Mr. A., a 50-year-old, obese man with hypertension, was referred by his physician for psychological assessment after the patient experienced an atypical panic attack in the clinic waiting room. The patient reported that the walls seemed to close in, and the voices of the other patients became a buzz. He reported experiencing no fear or apprehension, mental images, or fantasies associated with the event, and he could identify no precipitants other than the waiting room. The man was well-educated and married, but he had few close friends, was compulsive and detail-oriented, and had difficulty taking others’ perspectives. He displayed little emotion other than mild irritability. He showed minimal insight into his feelings or psychological life, and he focused primarily on external factors (e.g., the weather, light, diet, job, his wife) as potential symptom triggers. Psychotherapy was rather boring and ended some months later with little progress, even though the patient reliably attended all sessions and even took notes.
Ms. B., a 45-year-old woman, was referred by her physician for treatment of the chronic pain condition, fibromyalgia, as well as other health problems, including irritable bowel syndrome and depression. When emotional topics such as her punitive childhood were explored in therapy, Ms.

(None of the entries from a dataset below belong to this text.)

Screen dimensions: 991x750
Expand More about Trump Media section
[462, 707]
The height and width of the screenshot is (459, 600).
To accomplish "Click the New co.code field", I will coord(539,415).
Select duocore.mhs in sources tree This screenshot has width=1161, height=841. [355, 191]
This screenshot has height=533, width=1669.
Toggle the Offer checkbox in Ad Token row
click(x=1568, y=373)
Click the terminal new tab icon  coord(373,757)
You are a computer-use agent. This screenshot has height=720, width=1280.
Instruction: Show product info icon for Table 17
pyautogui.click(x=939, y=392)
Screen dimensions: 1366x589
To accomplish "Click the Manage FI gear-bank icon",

B expressed facially and nonverbally various negative emotions, particularly sadness, shame, and fear, but she had difficulty labeling her feelings and linking them to her psychological experience and memories. In particular, she had difficulty identifying anger— indeed, she was surprised when a chiropractor told her how much “anger” she carried in her muscles. When her negative feelings became intense, she typically shifted focus to her body and talked only of somatic pain rather than emotional pain. Interestingly, she was very attuned to and concerned about others’ feelings, including those of the therapist, and appeared to accurately identify the feelings of others. Therapy proceeded slowly over several years, but rapport was easily established, the therapeutic alliance was quite strong, and the patient eventually showed some gains. Behavioral exercises, particularly assertiveness training regarding communicating with family, and experiential exercises designed to help her access and then verbally express anger led to some improvement in pain and dysfunction.